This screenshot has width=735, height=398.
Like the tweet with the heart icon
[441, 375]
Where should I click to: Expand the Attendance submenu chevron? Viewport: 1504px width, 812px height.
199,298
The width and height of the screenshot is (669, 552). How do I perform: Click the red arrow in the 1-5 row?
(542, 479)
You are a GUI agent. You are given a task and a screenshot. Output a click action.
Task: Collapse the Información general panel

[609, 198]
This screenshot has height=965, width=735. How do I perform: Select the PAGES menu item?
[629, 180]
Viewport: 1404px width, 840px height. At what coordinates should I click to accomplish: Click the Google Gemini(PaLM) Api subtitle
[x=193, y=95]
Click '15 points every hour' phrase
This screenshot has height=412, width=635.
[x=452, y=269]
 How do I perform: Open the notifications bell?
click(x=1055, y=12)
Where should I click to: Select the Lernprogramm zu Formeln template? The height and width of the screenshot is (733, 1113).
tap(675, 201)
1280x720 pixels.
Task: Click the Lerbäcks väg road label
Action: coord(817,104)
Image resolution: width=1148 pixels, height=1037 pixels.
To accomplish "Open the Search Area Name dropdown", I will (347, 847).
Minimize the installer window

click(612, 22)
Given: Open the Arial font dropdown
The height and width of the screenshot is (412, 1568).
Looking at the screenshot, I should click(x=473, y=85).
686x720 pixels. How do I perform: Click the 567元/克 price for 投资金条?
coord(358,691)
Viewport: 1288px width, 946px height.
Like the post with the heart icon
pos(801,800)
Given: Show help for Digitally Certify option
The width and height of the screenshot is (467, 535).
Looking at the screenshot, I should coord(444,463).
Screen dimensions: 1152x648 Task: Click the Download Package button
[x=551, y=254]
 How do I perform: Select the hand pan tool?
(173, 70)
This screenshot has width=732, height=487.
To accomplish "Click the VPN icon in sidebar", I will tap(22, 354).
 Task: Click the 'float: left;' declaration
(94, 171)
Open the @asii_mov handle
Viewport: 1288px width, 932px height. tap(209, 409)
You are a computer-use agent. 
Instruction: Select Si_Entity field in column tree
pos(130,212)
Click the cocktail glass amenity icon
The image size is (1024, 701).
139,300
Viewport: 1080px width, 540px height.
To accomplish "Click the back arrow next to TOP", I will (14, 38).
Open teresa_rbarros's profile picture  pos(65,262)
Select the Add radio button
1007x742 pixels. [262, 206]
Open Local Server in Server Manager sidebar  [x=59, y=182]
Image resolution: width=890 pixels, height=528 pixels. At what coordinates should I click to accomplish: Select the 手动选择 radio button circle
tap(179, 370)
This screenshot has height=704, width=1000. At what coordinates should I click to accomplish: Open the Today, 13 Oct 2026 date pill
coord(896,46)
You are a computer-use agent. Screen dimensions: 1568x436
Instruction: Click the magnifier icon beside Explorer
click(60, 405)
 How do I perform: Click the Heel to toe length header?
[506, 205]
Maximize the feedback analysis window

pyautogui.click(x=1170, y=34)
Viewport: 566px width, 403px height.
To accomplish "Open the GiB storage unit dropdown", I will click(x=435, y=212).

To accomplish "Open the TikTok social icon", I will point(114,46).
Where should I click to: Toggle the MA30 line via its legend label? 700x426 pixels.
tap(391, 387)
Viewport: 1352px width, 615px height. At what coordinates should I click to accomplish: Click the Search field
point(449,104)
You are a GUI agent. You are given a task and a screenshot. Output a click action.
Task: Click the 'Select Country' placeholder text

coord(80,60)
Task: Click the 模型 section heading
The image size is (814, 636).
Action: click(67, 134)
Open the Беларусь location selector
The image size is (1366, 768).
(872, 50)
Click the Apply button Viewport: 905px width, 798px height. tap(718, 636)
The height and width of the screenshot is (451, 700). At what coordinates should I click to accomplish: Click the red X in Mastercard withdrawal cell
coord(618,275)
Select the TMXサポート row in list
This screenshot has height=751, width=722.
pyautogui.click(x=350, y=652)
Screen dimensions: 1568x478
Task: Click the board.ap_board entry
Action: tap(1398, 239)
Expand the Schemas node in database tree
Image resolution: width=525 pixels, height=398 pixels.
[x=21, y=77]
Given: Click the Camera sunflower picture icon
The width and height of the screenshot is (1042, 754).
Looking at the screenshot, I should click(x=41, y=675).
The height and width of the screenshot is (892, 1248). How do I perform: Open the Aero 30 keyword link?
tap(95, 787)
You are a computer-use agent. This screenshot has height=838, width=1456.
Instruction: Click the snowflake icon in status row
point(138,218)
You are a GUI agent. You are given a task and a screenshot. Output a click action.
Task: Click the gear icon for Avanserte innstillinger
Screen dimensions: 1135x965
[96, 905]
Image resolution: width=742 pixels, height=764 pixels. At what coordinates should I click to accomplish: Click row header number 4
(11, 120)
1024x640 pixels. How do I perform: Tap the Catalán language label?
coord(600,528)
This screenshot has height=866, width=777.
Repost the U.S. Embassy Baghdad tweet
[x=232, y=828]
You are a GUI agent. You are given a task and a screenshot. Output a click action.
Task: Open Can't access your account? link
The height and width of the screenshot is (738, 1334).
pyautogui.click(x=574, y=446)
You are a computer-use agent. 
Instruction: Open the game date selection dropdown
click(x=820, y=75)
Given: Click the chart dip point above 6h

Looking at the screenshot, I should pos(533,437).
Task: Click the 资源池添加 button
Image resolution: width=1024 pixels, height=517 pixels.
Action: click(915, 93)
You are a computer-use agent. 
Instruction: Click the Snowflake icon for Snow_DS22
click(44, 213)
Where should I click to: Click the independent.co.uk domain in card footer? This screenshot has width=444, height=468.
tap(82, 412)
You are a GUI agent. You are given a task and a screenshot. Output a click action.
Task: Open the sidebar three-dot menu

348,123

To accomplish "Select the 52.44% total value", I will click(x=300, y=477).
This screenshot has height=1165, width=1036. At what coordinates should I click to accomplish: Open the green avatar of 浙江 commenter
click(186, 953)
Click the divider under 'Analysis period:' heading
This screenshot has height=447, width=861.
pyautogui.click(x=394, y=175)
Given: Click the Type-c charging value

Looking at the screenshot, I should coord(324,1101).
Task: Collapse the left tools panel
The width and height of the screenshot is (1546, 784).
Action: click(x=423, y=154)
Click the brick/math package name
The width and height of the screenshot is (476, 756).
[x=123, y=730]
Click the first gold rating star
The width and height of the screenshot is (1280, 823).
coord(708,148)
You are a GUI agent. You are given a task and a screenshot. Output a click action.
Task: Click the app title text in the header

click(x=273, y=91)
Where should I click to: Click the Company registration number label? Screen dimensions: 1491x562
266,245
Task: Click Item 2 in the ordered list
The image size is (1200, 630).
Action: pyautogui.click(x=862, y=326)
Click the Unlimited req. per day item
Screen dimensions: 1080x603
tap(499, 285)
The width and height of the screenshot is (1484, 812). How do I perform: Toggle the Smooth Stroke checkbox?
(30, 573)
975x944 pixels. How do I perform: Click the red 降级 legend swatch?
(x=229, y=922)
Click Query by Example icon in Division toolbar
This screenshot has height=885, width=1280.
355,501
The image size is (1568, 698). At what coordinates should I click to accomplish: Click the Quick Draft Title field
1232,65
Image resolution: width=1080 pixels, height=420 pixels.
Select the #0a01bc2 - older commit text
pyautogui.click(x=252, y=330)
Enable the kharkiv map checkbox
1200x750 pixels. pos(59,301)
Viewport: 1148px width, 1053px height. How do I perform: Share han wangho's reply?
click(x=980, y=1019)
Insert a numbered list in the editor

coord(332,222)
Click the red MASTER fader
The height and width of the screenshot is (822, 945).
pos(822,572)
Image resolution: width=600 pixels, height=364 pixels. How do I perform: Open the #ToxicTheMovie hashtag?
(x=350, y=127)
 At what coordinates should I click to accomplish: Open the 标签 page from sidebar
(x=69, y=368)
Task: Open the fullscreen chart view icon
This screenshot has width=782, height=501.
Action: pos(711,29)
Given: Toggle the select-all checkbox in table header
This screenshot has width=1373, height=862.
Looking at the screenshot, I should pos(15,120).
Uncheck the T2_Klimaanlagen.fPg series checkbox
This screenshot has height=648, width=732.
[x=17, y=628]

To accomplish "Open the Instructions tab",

========

TASK STATEMENT
Find each line in the data above with the word "picture", then copy it.

ANSWER
Open teresa_rbarros's profile picture  pos(65,262)
Given: Click the Camera sunflower picture icon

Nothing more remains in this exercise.